ENHANCEMENT OF NITRIC OXIDE SYNTHASE GENE EXPRESSION BY OLANZAPINE.

초록

Statement of the Study : Nitric oxide(NO) is considered as one of the major intercellular messengers in the brain. The purpose of this study is to investigate how olanzapine, an atypical antipsychotic, is related to the NO synthesis mechanism. Methods: Olanzapine was applied on the protein expression of neuronal nitric oxide synthase(nNOS) and brain derived neurotrophic factor(BDNF) was determined by Western-blot analysis.

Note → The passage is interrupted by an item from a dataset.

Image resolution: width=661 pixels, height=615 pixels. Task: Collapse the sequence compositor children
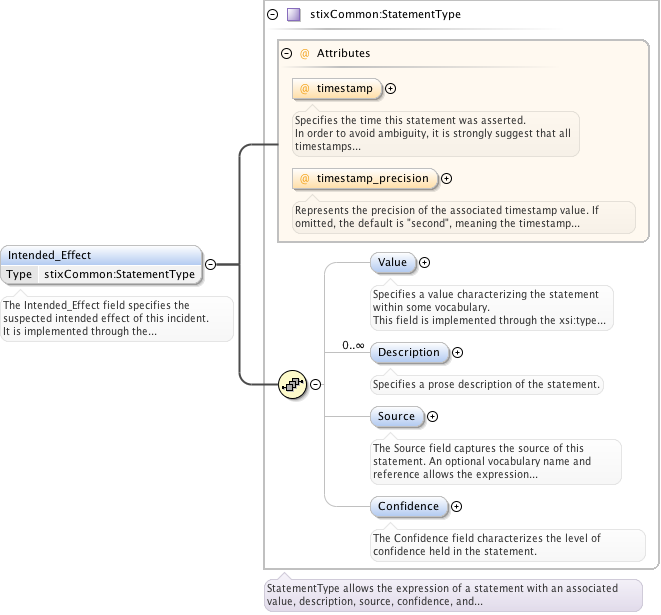click(x=315, y=383)
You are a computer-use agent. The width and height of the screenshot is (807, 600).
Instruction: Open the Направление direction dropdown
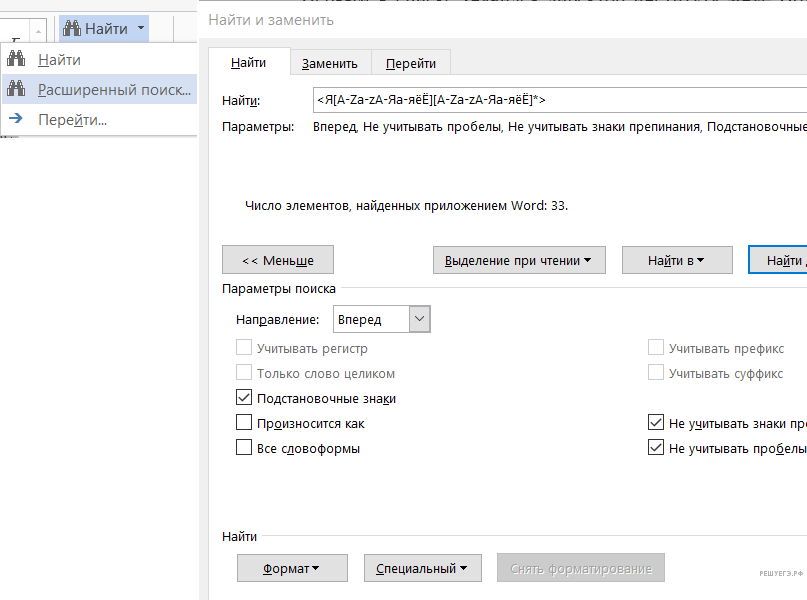click(x=420, y=320)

Luciferase reporter gene system and the activities were transfected to the human dopaminergic cell line(SH-SY5Y), and then their activities were determined by luminometer. Nuclear complex were extracted from mouse dopaminergic cell line(CATH.A), peripheral neuronal cell line(PC12), and SH-SY5Y, and then identified by electromobility shift assay(EMSA). Multiple DNA-protein complexes in CRE site of hyman nNos exon. If basal promoter and effects of three different protein kinase inhibitors on the complex-DNA binding activities in SH-SY5Y cells were assayed by using EMSA. Summary of Results: nNOS expression was increased in olanzapine group at low concentration(0.1μΜ, 1μΜ) significantly. The relative luciferase activities were dependent on the cyclic AMP response element(CRE) and nuclear factor kappa B-like activator protein(NFkB-like AP2) consensus sequences. Regardless of(GT)17A(TG)13 repeated sequences, the activities were more sensitive in NFkB-like AP2 site and CRE site. Conclusion: The results of this study imply that olanzapine increases NO synthesis, and increased NO synthesis may affect decrease in dopamine efflux. Two major transcriptional factors(CREB and NFkB-lie AP2) in 5-flanking region of human nNOS gene play an important role in NO synthesis. This suggests that CRE site can be influenced by olanzapine.